Tyranny Most Foul

A legal case has come to my notice through an article in The Wall Street Journal. This concerns a Montana man, Joe Robertson, in "A Navy Veteran Went to Prison for Digging Ponds in the Mountains," by Ethan Blevins, a lawyer for the Pacific Legal Foundation [April 27-28, 2019, A11].

This involves the irresponsible and extra-constitutional authority of the Federal "Envirnomental Protection Agency" (EPA), which despotically legislates as an Administrative Agency and is able to put people like Joe Roberston in prison for the innocent use of their own land. As Thomas Jefferson said, "This is not the government we fought for."

Every single person responsible for this injustice deserves to burn in hell, from the EPA agents and officers, to the United States prosecutors, to the judge in the case. These people put a man in prison for 18 months, a man who has just died at 80 years-of-age in March, 2019. He did nothing wrong. He violated no laws. He harmed no one. He damaged nothing.

Yet a large number of people made and allowed this to happen. And I doubt that the judge told the jury in the case that it had the power, the right, and the responsibility to protect Joe Robertson from the vicious tyrants who were persecuting him in his old age. Instead, I expect that the judge required the jurors to swear an unconscionable oath to follow his instructions and convict a harmless man for violating the "regulations" of a bunch of corrupt, faceless bureaucrats who were without any sense of honor, justice, or morality, let alone compassion, mercy, or decency. I expect they have no shame. Perhaps Dante would have them in Hell without faces, since they do their evils in anonymity.

Now, I hope, it is Joe Roberson who is preparing the prosecution in the Divine Justice Department; and, if there is a just God, the people who wronged him will find themselves before a very different kind of Court, with a Judge who will apply the very marvelous Chinese principle of , "Reversed Judgment," against these vile clowns. Repent, creeps. It is better to repent than to burn (1 Corinthians 7:9).

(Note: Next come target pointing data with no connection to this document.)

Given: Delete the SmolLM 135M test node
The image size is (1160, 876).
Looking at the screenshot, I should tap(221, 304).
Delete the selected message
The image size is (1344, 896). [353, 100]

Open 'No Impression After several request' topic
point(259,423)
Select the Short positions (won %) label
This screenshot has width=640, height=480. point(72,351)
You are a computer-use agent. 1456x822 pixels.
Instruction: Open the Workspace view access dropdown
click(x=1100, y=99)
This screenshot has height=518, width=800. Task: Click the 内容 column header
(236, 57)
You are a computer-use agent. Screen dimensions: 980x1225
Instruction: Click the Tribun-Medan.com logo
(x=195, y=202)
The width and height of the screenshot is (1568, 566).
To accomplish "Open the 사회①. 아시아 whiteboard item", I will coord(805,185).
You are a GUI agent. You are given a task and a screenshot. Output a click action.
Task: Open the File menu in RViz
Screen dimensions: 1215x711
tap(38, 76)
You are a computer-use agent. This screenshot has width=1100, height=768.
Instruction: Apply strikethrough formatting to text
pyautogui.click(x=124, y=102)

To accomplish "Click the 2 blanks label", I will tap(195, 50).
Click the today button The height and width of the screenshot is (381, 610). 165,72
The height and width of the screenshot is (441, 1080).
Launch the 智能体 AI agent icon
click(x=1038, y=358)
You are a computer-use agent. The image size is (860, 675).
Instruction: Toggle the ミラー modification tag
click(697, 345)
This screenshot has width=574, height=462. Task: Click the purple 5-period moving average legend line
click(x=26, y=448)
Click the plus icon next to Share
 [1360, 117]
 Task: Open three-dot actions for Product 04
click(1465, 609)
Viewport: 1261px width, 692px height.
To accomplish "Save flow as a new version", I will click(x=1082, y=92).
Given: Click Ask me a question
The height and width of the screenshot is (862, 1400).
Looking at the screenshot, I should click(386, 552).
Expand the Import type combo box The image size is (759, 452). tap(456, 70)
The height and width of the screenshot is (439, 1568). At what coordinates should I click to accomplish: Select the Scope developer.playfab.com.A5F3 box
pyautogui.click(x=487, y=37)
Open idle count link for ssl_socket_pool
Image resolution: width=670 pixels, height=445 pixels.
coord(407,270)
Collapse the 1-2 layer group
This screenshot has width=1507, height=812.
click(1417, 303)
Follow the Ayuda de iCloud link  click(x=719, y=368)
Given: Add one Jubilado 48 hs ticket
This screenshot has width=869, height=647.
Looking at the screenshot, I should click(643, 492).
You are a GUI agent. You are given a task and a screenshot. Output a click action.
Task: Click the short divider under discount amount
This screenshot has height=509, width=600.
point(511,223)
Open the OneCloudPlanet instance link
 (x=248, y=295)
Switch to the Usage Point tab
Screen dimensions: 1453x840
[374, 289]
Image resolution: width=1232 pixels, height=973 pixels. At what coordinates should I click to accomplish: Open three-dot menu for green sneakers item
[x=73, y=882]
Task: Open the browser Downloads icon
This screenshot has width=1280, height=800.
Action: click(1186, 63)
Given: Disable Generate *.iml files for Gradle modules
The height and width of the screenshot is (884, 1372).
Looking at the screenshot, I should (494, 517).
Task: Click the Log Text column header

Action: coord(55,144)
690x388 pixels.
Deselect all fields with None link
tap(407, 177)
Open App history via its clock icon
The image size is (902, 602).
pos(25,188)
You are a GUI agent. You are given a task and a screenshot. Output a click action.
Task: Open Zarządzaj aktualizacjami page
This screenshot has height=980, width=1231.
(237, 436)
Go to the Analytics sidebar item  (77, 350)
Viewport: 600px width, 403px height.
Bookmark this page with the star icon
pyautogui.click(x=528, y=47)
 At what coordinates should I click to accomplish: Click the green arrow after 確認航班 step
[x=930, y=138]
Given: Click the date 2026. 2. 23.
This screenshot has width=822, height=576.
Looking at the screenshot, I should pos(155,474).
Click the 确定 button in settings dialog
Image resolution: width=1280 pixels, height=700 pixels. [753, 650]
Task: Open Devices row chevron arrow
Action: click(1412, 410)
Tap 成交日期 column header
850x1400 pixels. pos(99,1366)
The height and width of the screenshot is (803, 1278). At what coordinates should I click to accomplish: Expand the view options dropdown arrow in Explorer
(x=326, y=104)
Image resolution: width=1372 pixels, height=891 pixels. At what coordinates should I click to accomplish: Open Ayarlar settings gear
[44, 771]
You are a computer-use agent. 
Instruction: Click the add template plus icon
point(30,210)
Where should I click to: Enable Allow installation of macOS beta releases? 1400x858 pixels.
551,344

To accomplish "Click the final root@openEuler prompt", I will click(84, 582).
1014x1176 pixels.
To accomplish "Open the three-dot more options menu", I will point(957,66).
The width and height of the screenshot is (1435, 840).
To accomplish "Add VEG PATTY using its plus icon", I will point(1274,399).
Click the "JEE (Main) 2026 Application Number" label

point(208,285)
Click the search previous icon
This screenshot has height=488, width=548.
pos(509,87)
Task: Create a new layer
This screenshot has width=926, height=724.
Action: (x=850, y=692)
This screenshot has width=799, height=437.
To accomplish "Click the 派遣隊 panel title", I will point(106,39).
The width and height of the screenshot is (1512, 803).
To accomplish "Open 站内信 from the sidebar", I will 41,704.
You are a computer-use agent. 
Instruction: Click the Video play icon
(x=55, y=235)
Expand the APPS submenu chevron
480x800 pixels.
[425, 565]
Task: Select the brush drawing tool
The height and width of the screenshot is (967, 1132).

Joe Robertson was convicted of "discharging" pollutants into the "navigable waters" of the United States. His land was 40 miles from the nearest "navigable waters," but it had on it a small stream, "about a foot deep and a foot wide." Robertson and his wife enlarged the steam into some ponds along its course. To do this "legally," he would have needed a permit from the EPA, requiring "an average of 788 days and $271,596 to obtain." No one on the spot could have imagined any need for such a thing. For "discharging" pollutants (mud?), he was sentenced to the 18 months and fined $130,000.

Whenever the offense inspires less horror than the punishment, the rigor of penal law is obliged to give way to the common feelings of mankind.

Edward Gibbon

Before Robertson died, this case was appealed all the way to the United State Supreme Court, with the help of the Pacific Legal Foundation, on the principle that the law is unconstitutionally vague, let alone that a small mountain stream is not part of the "navigable waters" of the United States, which was the handle by which this was a matter of Federal legislation. The Supreme Court accepted the appeal but, for the time being, sent it back to the Ninth U.S. Circuit ("Circus") Court of Appeals because of Roberton's death.

Ethan Blevins says:

When Congress passed the Clean Water Act in 1972, the phrase “navigable water” meant interstate waters that were actually usable for trade and travel. By 1986, regulators from the EPA and Army Corps of Engineers had stretched the term to include tributaries of interstate waterways and adjacent wetlands. Next, they expanded the language to include isolated pools, with the flimsy excuse that such waters had an interstate character because migratory birds landed there on occasion. Then came temporary streams, drainage ditches and so on... even to dry ditches in the desert.

In all this, one may get the feeling that the purpose of all Federal action is to strip the property rights from all land owners. Whatever you want to do with or on your land, you need expensive and protracted permission from a bureaucrat, who regards himself as a dictator and you as a peon or slave of the government. Allowing this to go on -- and the EPA has been doing it for years -- means the absolute destruction of all the principles of the Republic -- the end of "government by the people, of the people, and for the people." Of course, that is just what the ruling class wants. It can taste tyranny, and it wants more of it.

I wish that we did not need to wait for the Hereaflter and for Divine Justice to right all the wrongs that are effected. But there is no end to the evils of the world. Yet, any of us may end up in an American courtroom where something like this is going on. Most people on jury duty blindly forswear their conscience and do what they are told. If only enough people knew better, it could make a difference. Too often, it is only afterwards that jurors realize how they were made accomplices to injustice, and even to lies and corrupt practices, stripping them of their own rights. This is not just wrongful, it is a conspiracy of long standing.